Send these, the homeless, tempest-tossed to me,
I lift my lamp beside the golden door!”
The Fed has become the mother of all credit exiles, accepting Wall Street’s over-valued, under-performing, dead-beat loans. At least that is what it’s done in a metaphorical sense. What did it do practically?
First the Fed increased by US$25 billion the amount of money it will auction to banks (commercial and investment) through its Term Auction Facility (TAF). Here banker people, borrow more. Please.
Second, the Fed expanded the list of collateral it will accept for asset-swapping through its Term Securities Lending (Facility). Remember, that’s the one that lets banks and prime brokers swap mortgage-backed securities for Treasury bonds for up to 28-days.
The Fed is now expanding that list of asset-backed securities to include collateralized car loans, credit card receivables, and student loans. It’s doing so because the lack of demand for bonds backed by those assets has had a real political impact in an election year. Students can’t get loans for American universities because investors won’t buy bonds issued by the banks who made the loans to the students. No funding, no college.
We don’t know if you are as agitated reading about the Fed loan programs as we are writing about them. It’s pretty agitating. You have to translate what the Fed has done from Central Bank speak to what it really means.

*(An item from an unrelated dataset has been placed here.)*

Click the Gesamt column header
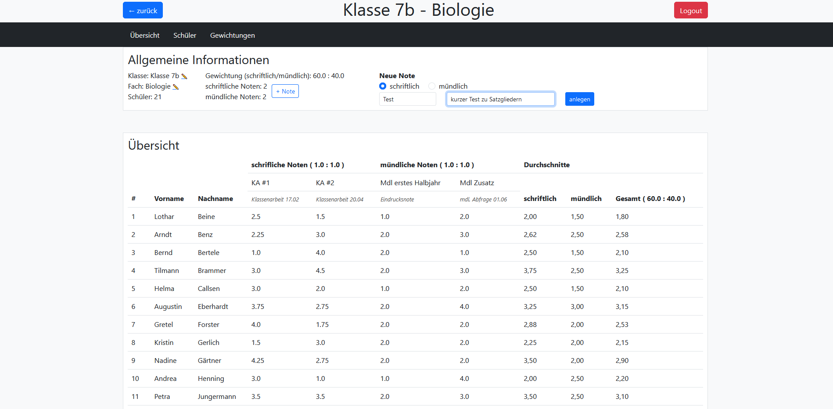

What it really means is that that the Fed has lowered interest rates as far as it can to deal with the bank lending crisis. It still hasn’t encouraged banks to loan to each other, or investors to buy bonds backed by various kinds of consumer liabilities. But it HAS had some effects.
Remember last week we said the interest rate on U.S. Treasury bonds is below the rate of inflation? Well, American real estate speculator Sam Zell says this has lured some investors back into the market for residential mortgage-backed securities. “Is it in large volumes? No. Is it the natural first step in the evolution? Yes.”
The evolution of what? New credit markets? A credit market where the Fed trashes the yield on U.S. government debt in order to make the yield on mortgage-backed debt look less trashy? One asset might look less trashy in a side-by-side comparison. But for investors, isn’t this like choosing which leper you’d like to take home and introduce to your mother?
Our take is this: the Fed has probably stopped cutting rates for awhile because it’s apparent that cutting rates has not solved the problem in the credit markets. That problem is still the same: poor asset quality. But even on that score, not everyone agrees.